Comment ne pas s’interroger sur les réelles motivations d’une dizaine de sénateurs ayant obtenu le 8 juin dernier, par amendement, la restriction de la liberté syndicale des magistrats ? En apparence, l’amendement peut sembler ne pas poser de difficulté. Pourquoi s’offusquerait-on du fait que le législateur rappelle les magistrats à l’une de leurs obligations principales et principe fondateur de leur déontologie : l’impartialité ? Parce que l’allégation repose en réalité sur une confusion entre l’acte de juger et l’exercice de la liberté syndicale – confusion bien opportune qui relève d’une manoeuvre politique particulièrement inquiétante.
En demandant à ce que soit inscrit dans l’ordonnance qui régit le statut des magistrats que le droit syndical s’exerce « dans le respect du principe d’impartialité », les sénateurs ont souhaité donner corps à l’idée, juridiquement erronée mais politiquement habile, selon laquelle un magistrat syndiqué est nécessairement partial dans son office juridictionnel. La proposition sous-entend, en outre, que ce même magistrat devrait, dans son activité syndicale, s’abstenir de toute prise de position critique sur des questions qui intéressent pourtant directement son activité professionnelle.
Si l’impartialité confère sa pleine et entière légitimité à l’acte de juger, elle s’impose au juge confronté aux affaires individuelles dont il a à connaître et n’a pas sa place dans la vie syndicale. Au contraire, ce que la libre critique syndicale a de fondamental est qu’elle donne la parole à celles et ceux qui en sont dépourvus et ce dans l’intérêt de tous les justiciables. A plus forte raison s’agissant de questions en lien avec la justice et les libertés – donc strictement politiques, n’en déplaise aux auteurs de l’amendement – puisque celles-ci sont indissociables des conditions d’exercice des fonctions de magistrat. C’est ce que la Cour européenne des droits de l’Homme a précisément rappelé il y a quelques jours : en tant qu’acteur de la société civile, un magistrat a le droit et même le devoir d’exprimer son avis dès lors que ses déclarations relèvent d’un débat sur des questions d’intérêt public. La justice n’est pas seulement l’affaire des juges. Elle concerne tous les citoyens.

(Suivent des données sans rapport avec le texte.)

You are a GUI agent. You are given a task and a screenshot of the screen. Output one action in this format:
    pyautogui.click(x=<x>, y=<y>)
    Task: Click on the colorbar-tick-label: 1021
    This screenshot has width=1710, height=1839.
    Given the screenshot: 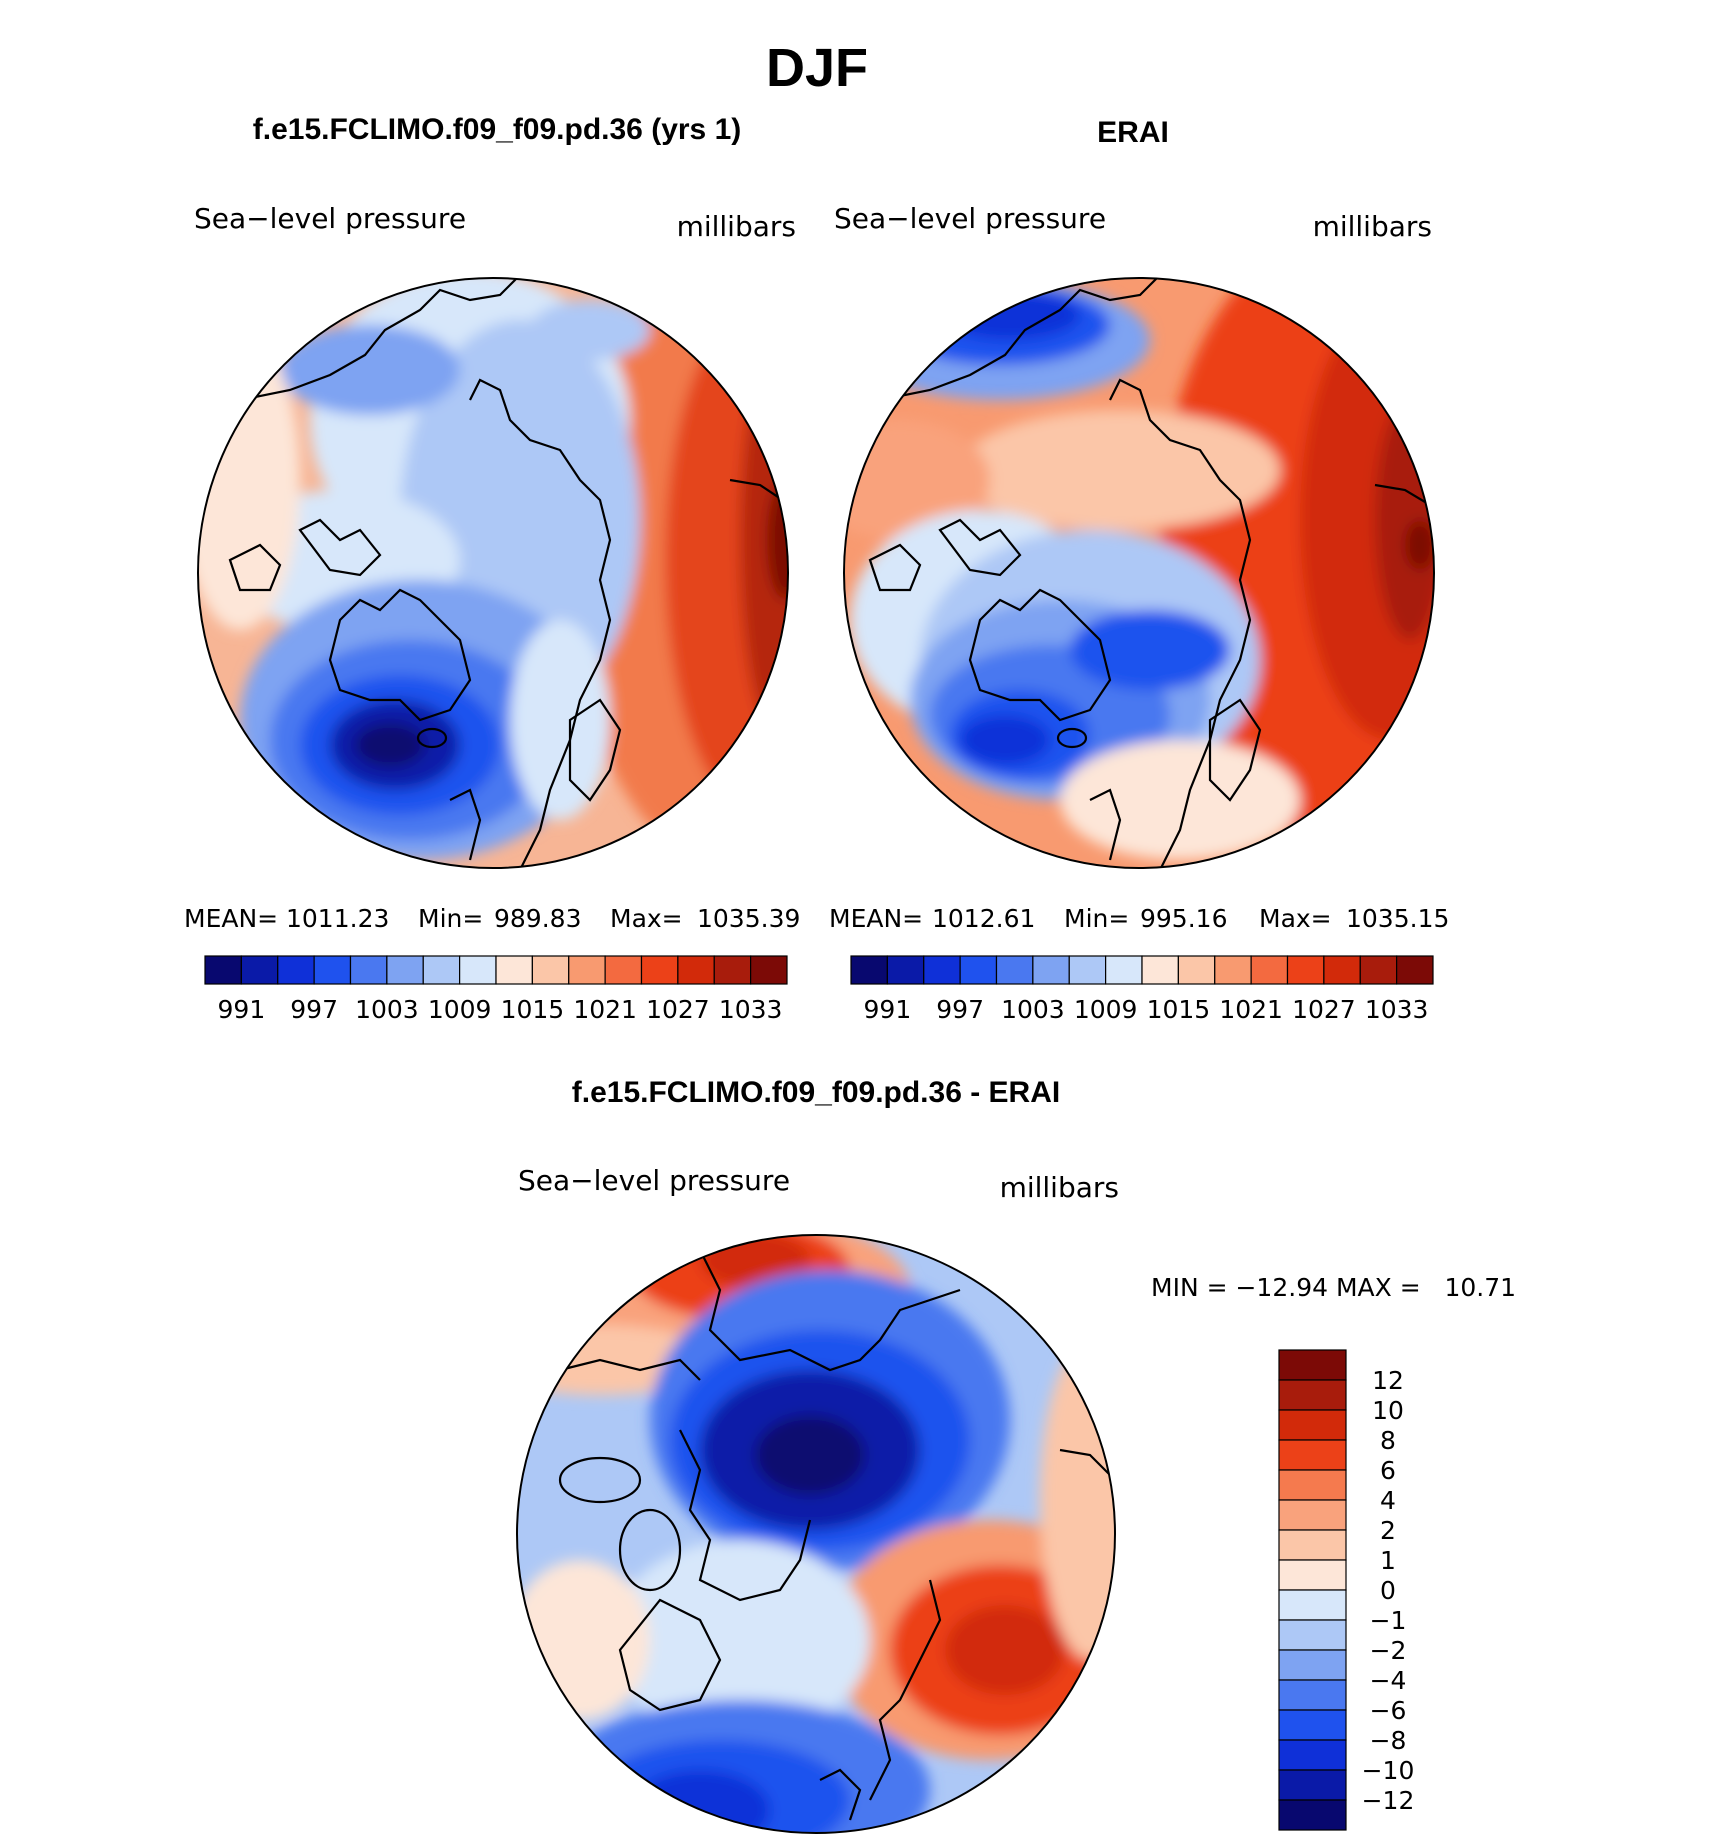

Dissuasion et discrédit. Voilà les effets concrets de la disposition ajoutée à l’ordonnance statutaire des magistrats. Elle consacrera un flou conceptuel pour définir les paroles syndicales autorisées ou non, conférant ainsi un pouvoir exorbitant aux autorités disposant du pouvoir disciplinaire sur les magistrats, au premier rang desquelles le garde des Sceaux. Elle discréditera d’emblée toute décision d’un juge ou procureur syndiqué, niant sa faculté de distinguer sa mission juridictionnelle de l’expression légitime de ses réflexions sur les questions de justice.
Il s’agit donc bien de brider la liberté syndicale des magistrats et plus largement la liberté d’expression dans la magistrature.
Nous exhortons les députés et le gouvernement à ne pas entériner cette régression démocratique sans précédent.